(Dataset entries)
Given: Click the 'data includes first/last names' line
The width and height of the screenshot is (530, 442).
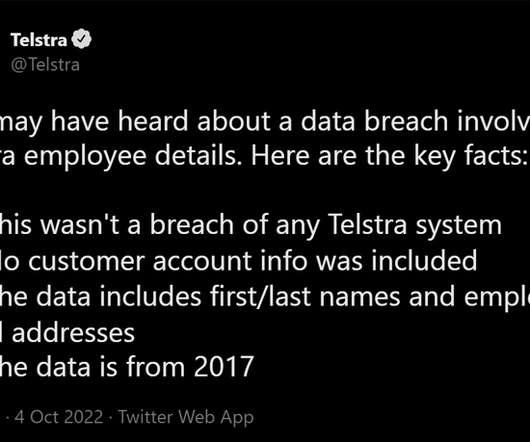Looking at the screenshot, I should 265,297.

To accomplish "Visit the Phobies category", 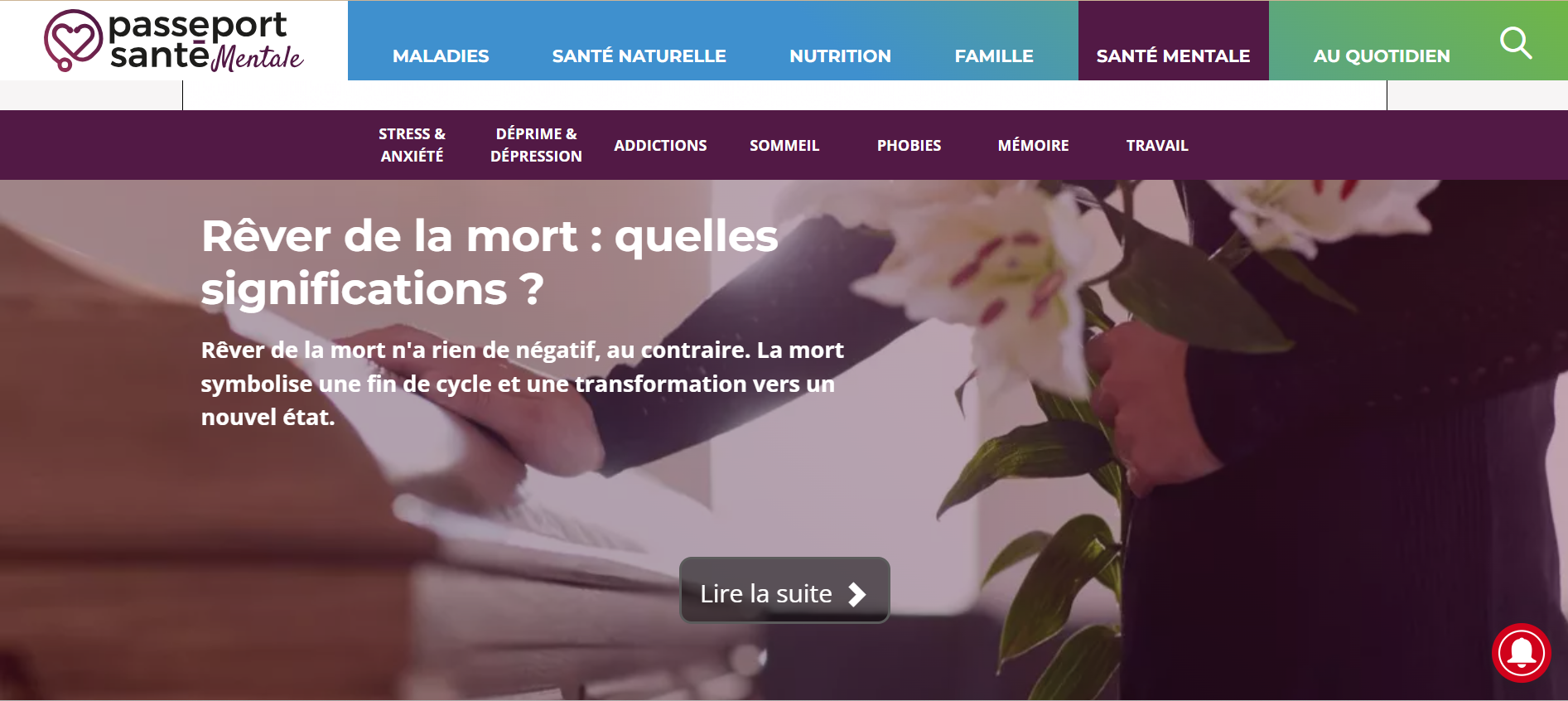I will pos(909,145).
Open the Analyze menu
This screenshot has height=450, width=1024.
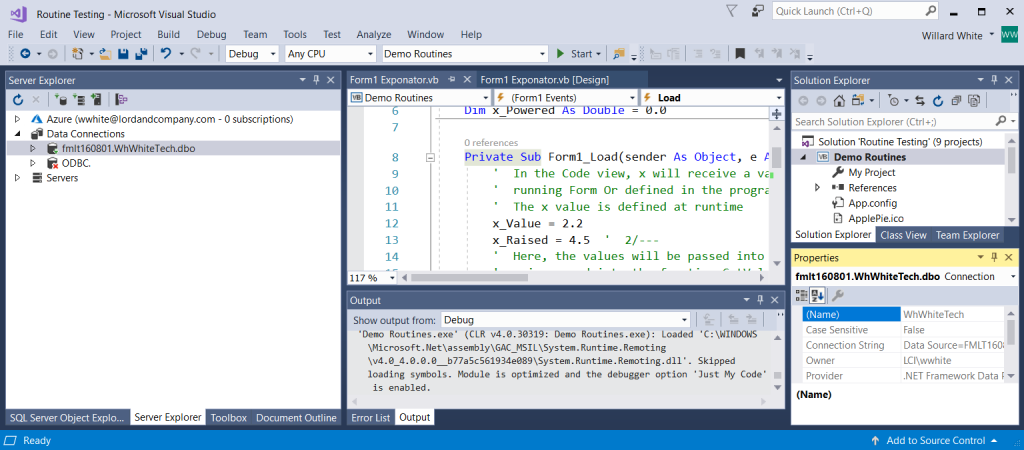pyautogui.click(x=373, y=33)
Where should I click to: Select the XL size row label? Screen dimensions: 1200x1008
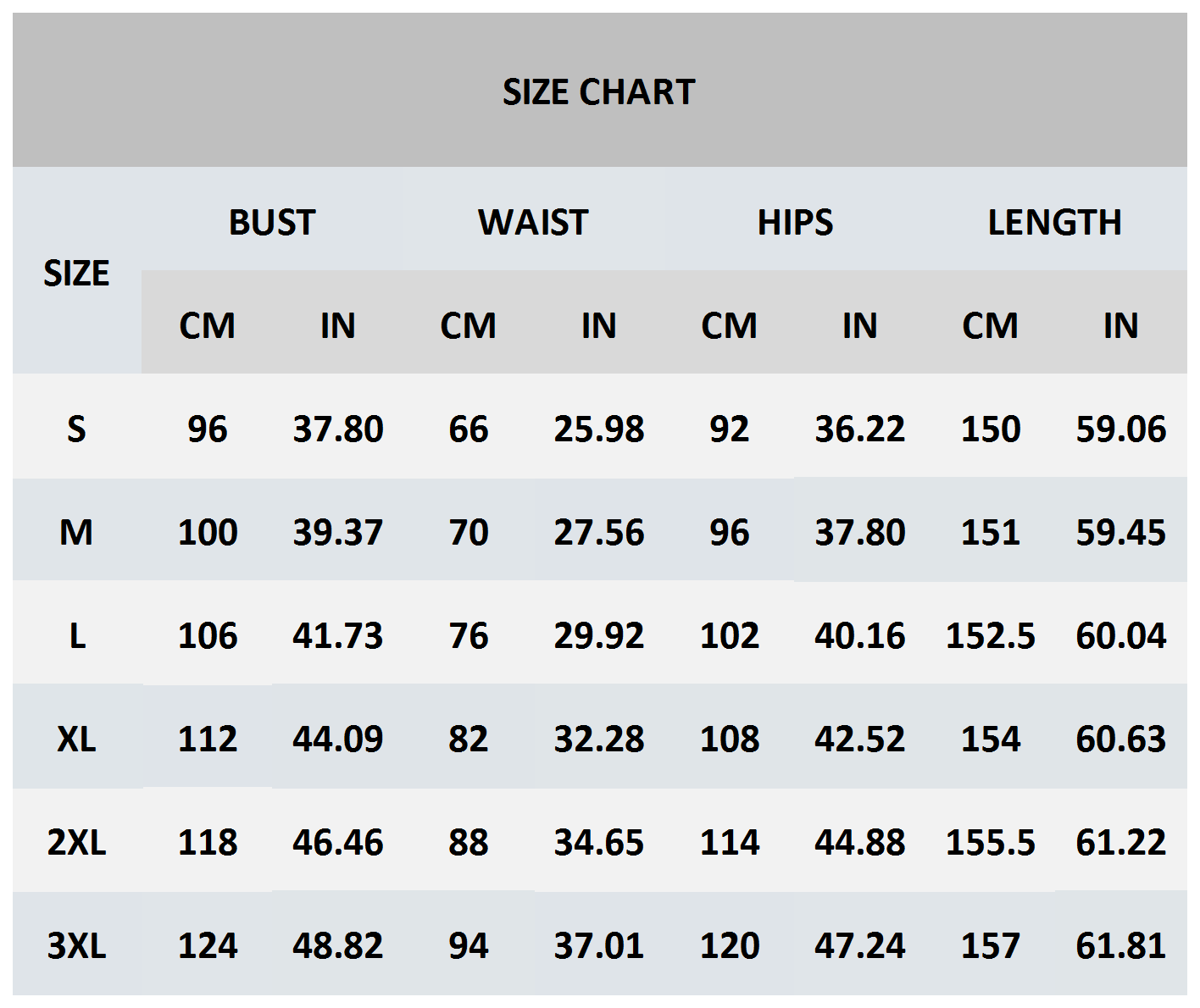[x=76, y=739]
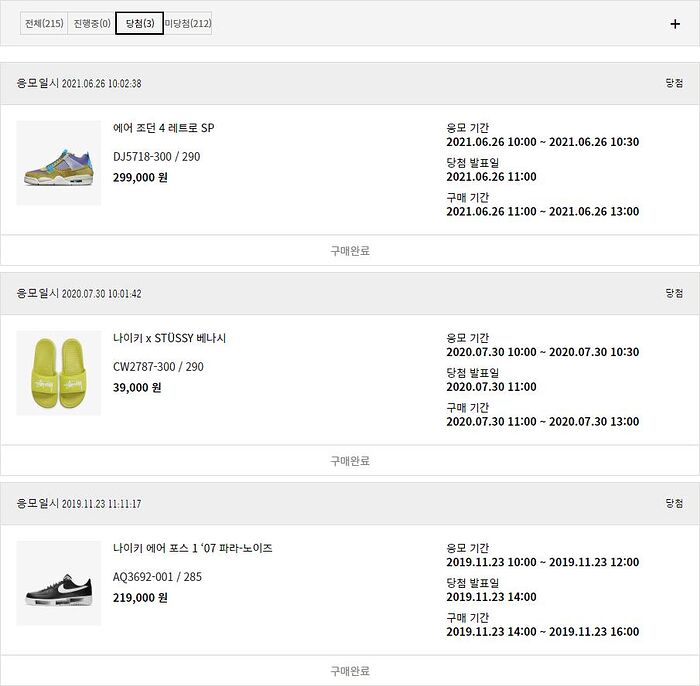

* [What is needed]
Reproduce the data from the line with "Where should I" up to and including the last line of the data. Leave the pictures out.

* [Correct result]
Where should I click to: Select the XL size row label? Screen dimensions: 1200x1008
[x=76, y=739]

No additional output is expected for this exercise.